Aggregation of different forwarding classes under queues takes place for each 
bundle or port. If a port is a member of a bundle, such as a Multilink Point-to-Point 
Protocol (MLPPP) bundle, then the aggregation and queuing is implemented for the 
entire bundle. If a port is a standalone port, that is, not a member of bundle, then the 
queuing takes place for the port.
3.4.2.1 Network Egress Per-VLAN Queuing
Network Ethernet ports support network egress per-VLAN (per-interface) shapers 
with eight CoS queues per VLAN, which is an extension to the eight CoS queues per 
port shared by all unshaped VLANs.

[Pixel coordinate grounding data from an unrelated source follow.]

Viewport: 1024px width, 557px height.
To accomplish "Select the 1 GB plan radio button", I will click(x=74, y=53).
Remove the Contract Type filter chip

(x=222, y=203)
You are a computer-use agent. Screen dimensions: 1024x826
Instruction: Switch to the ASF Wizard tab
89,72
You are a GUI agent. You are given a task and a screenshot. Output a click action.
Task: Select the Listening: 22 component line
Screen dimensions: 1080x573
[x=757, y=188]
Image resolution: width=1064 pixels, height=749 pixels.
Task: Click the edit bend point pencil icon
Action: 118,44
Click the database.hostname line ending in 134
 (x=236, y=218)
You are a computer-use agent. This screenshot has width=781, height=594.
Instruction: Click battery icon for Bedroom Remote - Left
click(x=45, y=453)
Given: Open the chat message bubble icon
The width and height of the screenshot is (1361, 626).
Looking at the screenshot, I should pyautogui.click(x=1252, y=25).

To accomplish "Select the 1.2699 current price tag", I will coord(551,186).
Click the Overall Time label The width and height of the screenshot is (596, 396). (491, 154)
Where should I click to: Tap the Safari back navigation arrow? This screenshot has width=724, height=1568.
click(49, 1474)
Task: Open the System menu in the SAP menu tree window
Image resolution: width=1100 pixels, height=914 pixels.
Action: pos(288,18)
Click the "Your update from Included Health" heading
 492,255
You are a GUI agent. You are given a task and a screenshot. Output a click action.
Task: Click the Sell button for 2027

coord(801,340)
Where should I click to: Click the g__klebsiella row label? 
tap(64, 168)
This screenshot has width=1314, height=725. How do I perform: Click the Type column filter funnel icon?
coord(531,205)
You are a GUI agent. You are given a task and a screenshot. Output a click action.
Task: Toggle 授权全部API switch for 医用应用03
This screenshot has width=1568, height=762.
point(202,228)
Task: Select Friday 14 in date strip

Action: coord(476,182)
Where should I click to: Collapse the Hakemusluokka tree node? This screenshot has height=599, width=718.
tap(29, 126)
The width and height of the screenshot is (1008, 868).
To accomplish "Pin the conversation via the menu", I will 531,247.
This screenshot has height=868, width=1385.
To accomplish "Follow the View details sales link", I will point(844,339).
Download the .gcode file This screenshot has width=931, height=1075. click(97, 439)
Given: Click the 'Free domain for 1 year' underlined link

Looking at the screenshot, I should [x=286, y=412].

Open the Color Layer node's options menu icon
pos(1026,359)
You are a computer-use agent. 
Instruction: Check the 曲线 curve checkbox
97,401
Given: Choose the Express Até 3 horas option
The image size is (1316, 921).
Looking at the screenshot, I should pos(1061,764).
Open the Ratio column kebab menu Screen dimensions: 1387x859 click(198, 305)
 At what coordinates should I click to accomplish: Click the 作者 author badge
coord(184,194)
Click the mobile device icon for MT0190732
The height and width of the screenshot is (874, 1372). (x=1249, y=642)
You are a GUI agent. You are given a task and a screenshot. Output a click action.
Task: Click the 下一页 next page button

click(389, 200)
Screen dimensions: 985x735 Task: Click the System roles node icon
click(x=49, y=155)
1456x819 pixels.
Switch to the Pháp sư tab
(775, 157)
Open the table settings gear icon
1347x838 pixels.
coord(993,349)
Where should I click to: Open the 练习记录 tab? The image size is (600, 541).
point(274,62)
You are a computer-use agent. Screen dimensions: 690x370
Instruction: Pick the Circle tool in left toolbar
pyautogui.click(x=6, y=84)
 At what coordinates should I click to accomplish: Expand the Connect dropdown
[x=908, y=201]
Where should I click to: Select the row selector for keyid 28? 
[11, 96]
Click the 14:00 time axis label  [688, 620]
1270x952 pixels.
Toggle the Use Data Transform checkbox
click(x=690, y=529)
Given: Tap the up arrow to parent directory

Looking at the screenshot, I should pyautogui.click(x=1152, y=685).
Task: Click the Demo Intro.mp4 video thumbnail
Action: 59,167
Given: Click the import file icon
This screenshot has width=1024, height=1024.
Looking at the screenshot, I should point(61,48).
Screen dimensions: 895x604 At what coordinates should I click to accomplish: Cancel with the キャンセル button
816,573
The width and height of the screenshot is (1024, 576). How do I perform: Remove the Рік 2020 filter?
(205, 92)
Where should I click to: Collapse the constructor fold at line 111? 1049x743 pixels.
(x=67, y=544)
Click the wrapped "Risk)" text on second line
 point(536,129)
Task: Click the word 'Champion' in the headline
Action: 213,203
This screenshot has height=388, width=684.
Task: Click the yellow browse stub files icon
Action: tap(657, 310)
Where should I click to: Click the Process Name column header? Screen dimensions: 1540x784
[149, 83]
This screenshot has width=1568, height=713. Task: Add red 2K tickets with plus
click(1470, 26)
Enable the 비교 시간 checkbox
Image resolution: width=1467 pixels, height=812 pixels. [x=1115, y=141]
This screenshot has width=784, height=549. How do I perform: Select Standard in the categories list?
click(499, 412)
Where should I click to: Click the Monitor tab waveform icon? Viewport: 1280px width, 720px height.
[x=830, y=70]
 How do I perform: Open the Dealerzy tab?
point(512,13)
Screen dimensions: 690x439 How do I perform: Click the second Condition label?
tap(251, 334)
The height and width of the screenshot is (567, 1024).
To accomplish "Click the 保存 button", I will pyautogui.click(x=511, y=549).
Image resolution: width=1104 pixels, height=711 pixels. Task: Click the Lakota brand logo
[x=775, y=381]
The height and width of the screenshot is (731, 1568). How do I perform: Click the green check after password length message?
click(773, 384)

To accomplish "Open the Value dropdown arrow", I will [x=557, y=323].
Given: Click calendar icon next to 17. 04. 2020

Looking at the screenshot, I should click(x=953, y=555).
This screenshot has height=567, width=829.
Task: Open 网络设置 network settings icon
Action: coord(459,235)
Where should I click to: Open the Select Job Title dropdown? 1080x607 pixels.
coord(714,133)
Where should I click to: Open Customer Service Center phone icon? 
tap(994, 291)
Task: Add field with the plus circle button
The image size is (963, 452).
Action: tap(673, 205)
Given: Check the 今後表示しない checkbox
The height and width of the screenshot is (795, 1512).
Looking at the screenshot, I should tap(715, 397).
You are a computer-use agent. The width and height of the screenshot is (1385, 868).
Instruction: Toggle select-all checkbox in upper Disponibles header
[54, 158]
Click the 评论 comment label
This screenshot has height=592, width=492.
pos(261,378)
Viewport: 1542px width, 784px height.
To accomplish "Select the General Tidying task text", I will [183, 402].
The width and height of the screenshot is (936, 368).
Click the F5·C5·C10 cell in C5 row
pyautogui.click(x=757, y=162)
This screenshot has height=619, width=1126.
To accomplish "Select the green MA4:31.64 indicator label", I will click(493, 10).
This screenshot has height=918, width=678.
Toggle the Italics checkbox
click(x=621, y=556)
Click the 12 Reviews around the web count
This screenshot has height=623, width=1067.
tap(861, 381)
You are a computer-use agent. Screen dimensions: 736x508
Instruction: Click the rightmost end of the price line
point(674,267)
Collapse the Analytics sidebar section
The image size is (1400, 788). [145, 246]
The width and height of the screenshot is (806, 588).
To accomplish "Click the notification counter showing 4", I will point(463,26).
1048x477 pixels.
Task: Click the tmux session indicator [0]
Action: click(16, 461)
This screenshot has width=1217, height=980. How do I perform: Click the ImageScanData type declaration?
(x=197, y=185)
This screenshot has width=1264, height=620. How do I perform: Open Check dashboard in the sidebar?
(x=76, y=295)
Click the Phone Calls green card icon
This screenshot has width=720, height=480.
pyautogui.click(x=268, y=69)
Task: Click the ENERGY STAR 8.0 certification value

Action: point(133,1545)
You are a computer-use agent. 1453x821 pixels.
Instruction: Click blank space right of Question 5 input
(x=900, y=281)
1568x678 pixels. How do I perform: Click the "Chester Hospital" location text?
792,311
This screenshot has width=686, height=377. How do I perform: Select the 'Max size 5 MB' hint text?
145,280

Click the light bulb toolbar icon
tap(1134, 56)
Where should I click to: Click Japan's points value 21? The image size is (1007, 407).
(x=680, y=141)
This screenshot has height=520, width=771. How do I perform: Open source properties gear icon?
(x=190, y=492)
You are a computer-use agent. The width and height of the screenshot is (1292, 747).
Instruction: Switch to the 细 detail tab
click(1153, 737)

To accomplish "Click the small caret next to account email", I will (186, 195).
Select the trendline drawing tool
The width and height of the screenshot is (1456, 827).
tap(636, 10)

Eight unique per-VLAN CoS queues are created 
for each VLAN when the VLAN shaper is enabled. These per-VLAN CoS queues are 
separate from the eight unshaped VLAN queues. The eight CoS queues that are 
shared by all the remaining unshaped VLANs are referred to as unshaped VLAN 
CoS queues. VLAN shapers are enabled when the queue-policy command is used 
to assign a network queue policy to the interface.
For details on per-VLAN network egress queuing and scheduling, see Per-VLAN 
Network Egress Shapers.
3.4.3 Network Egress Scheduling
Network egress scheduling is supported on the adapter cards and ports listed in 
Table 10. The supported scheduling modes are profiled, 4-priority, and 16-priority. 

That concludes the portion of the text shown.